>> Start Document extract

# Wood to Natural Gas Conversion...Need Advice on the Whole Project...Thanks!



## jstarzy (Nov 2, 2018)

Hi All...

I appreciate any help!

We live in Central NJ and have a functional wood burning fireplace with a good draft that was built with the house in 1970. The chores and soot smell associated with wood has worn me down and I'm considering converting to natural gas. Here are some of the conditions:
-- We have a speaker mounted 10" above the top opening of the fireplace and the bottom edge of our plasma TV is about 4 inches above the speaker or about 14" above the top of the fireplace opening
-- I have easy access to a natural gas supply in the basement below the fireplace. I'd need to convert an elbow to a T and add a shut off and branch on the line already feeding the furnace
-- The fireplace has an ash pit in the back center of the fireplace floor that runs to the basement wall below. The ash pit door in the basement is a very manageable 8 feet or so from where the T on the new gas supply line would be located

So:

-- Because of the TV and speaker above the fireplace opening that are not moving (it's a nice symmetrical home theater) I've ruled out an efficient insert that would seem to require non-combustible space directly above the fireplace opening
-- For the same reasons as above and for smell and health reasons, I've ruled out a ventless log set
-- This leaves a vented log set that I know would be primarily for looks and not heat as I'm reading most heat goes up the chimney, just like burning wood and that's ok, I'm not trying to heat the house with this log set. However, Hargrove makes a "hybrid" that claims to be a vented set that's more efficient and does radiate heat out of the firebox.

Questions:

Installation:
-- Is the conversion a reasonable DIY job for a very handy homeowner that's done previous, simple NG work?
-- Is there a middle ground of me doing some of the installation to save cost but having a pro do some too for safety reasons? 
-- Can the ash pit safely be used to run the gas line up to the firebox?
-- Is an accessible floor mounted NG shut off (decorative key-type) near the firebox necessary or only desirable?

>> End Document extract
>> Start Records for this exercise

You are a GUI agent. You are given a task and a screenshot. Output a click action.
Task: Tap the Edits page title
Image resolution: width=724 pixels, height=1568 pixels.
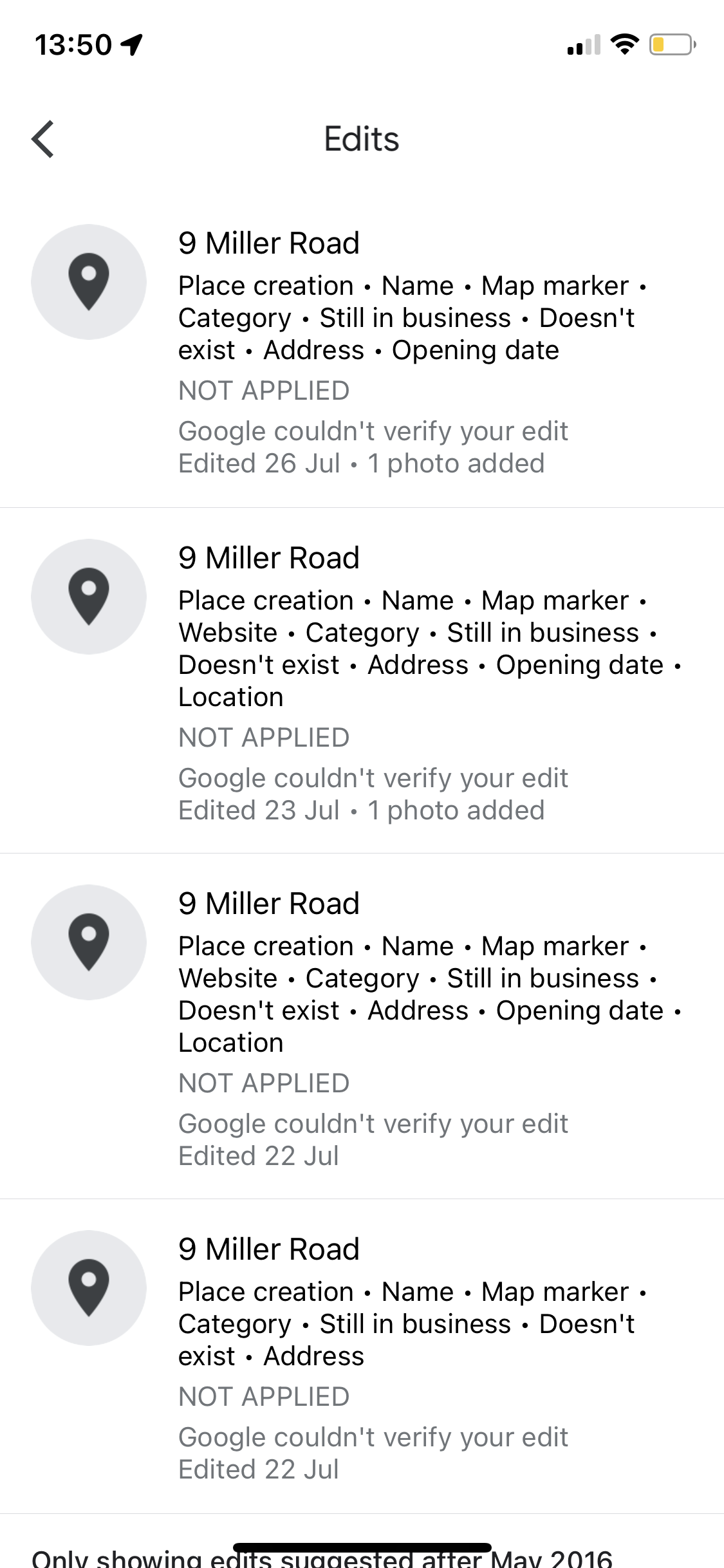pyautogui.click(x=362, y=139)
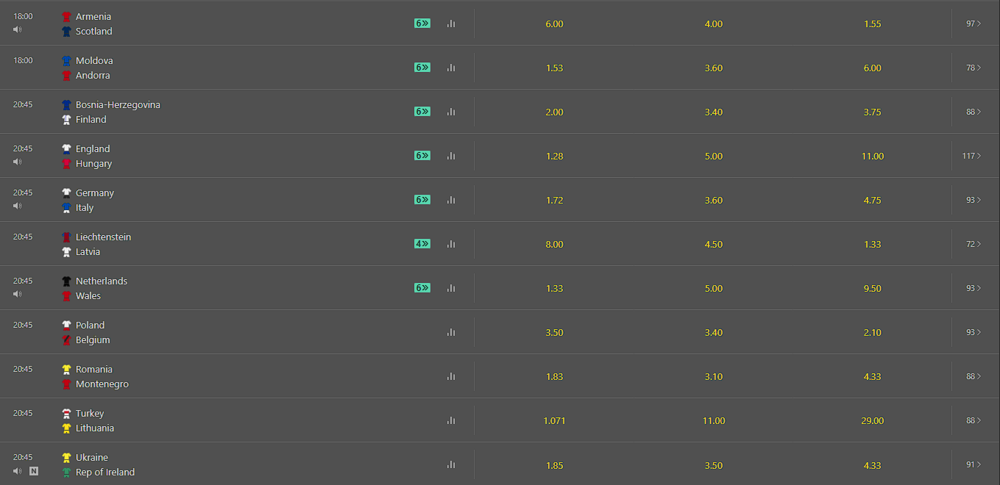Screen dimensions: 1000x485
Task: Expand 117 markets for England vs Hungary
Action: point(971,156)
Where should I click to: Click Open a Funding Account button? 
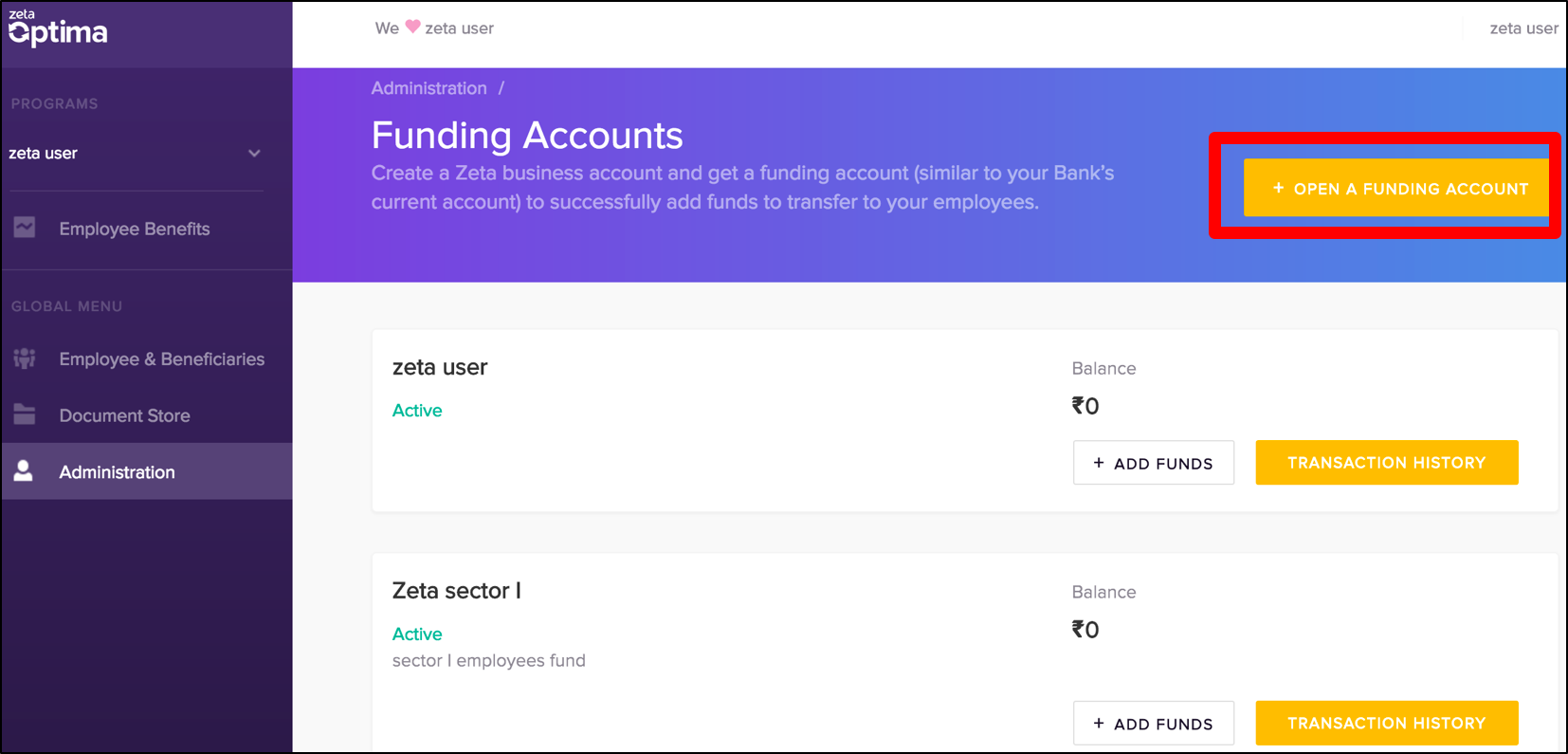coord(1396,188)
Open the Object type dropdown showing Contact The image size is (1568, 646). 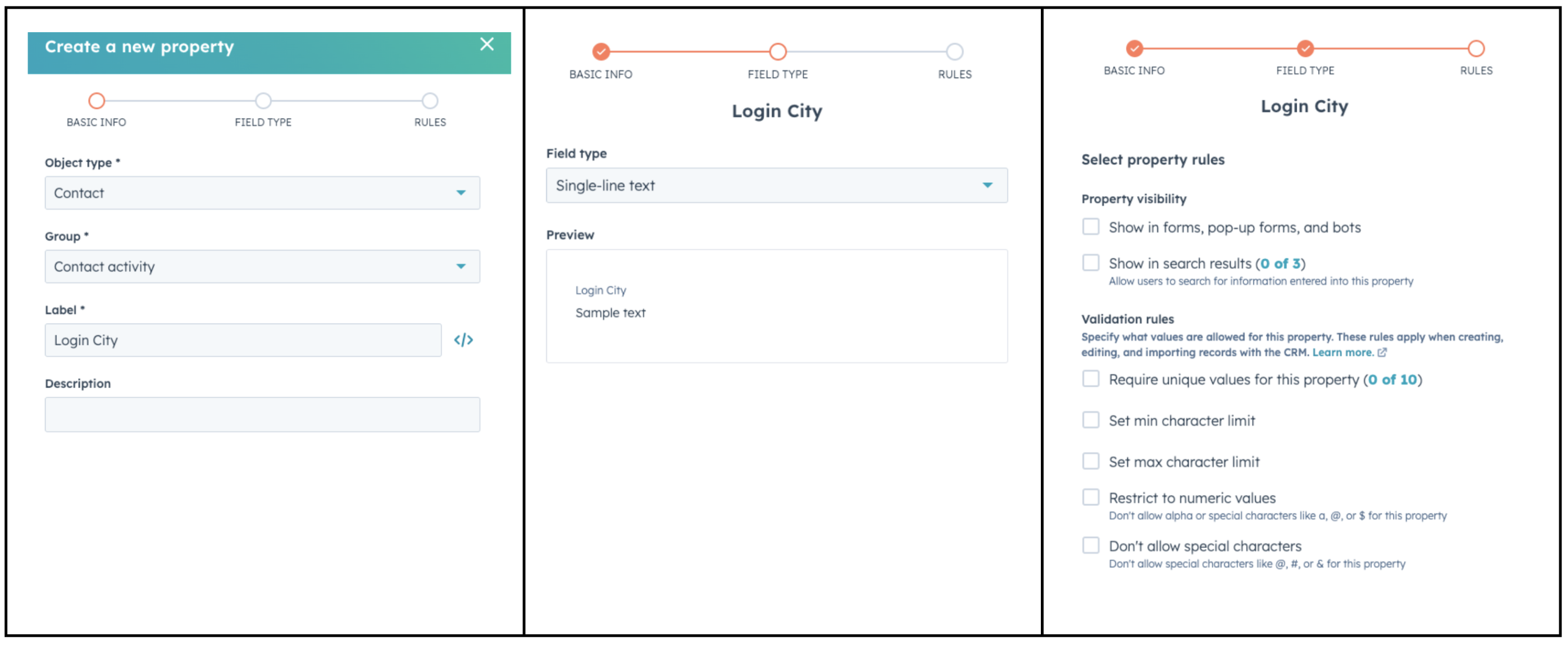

>> End Records for this exercise

- Things to do
**a)** Copy the rows word for word, beginning at the line that has "Where should I" and stopping after the last line of the rows, with the pictures left out.
**b)** Write the next part of the forum thread about converting a wood fireplace to natural gas, picking up after its last line.

- Task results
**a)**
Where should I click to: Click Open a Funding Account button? 
coord(1396,188)
Open the Object type dropdown showing Contact The image size is (1568, 646). 

**b)**
-- Can 1/2" yellow stainless flex be used safely from the rigid supply shut off, to the "key" shut off, then across 5' of the basement and through the ash pit up to the firebox where it would be safely secured to an in-firebox shutoff at the rear of the fireplace floor. Depending on the log set, this is where flex or tubing would connect the log set burner

Equipment:
-- Am I on the right track to use a vented log set in my situation? Will the Hargove hybrid or similar, create too much of a heat hazard with the speaker and TV mounted right above the top of the fireplace opening on the brick above?
-- Is an electronic pilot with remote control unit worth the high increase in cost over a standing pilot? (Seems about a cost increase of 40-50% over standing pilot)
-- Any recommendations on log set manufacturer and model for the DIY'r. There seems like a ton of suppliers and models are out there. Peterson and Napoleon seem top shelf but Emberglow and Pleasant Hearth seem the value suppliers.

I's like to be at about $1000-$1500 DIY including a new set of doors at about $300. Possible? What would this cost done turn-key by a pro shop?

I know this is long winded but any help would be great. Thank you.

Jim.


----------



## DAKSY (Nov 2, 2018)

Before you tap into your gas line, take some measurements on the length & diameters of the pipe coming in from the meter. Gas works on VOLUME & if you don't have enough of it, one or more of your gas burning appliances may not work right. If you only have 1/2" line running from the meter to your furnace, it probably won't carry enough gas to support your gas log. You may have to increase the run to 3/4" diameter pipe to where you want to tap in. Once you DO tap into the line, the first thing to add is a shut-off & then a sediment trap (aka drip tee). From the tee, you CAN run 1/2" CSS flex-pipe up thru the clean out to another shut-off & then to the gas log set...


----------



## jstarzy (Nov 3, 2018)

DAKSY said:


> Before you tap into your gas line, take some measurements on the length & diameters of the pipe coming in from the meter. Gas works on VOLUME & if you don't have enough of it, one or more of your gas burning appliances may not work right. If you only have 1/2" line running from the meter to your furnace, it probably won't carry enough gas to support your gas log. You may have to increase the run to 3/4" diameter pipe to where you want to tap in. Once you DO tap into the line, the first thing to add is a shut-off & then a sediment trap (aka drip tee). From the tee, you CAN run 1/2" CSS flex-pipe up thru the clean out to another shut-off & then to the gas log set...



Bob....THANKS!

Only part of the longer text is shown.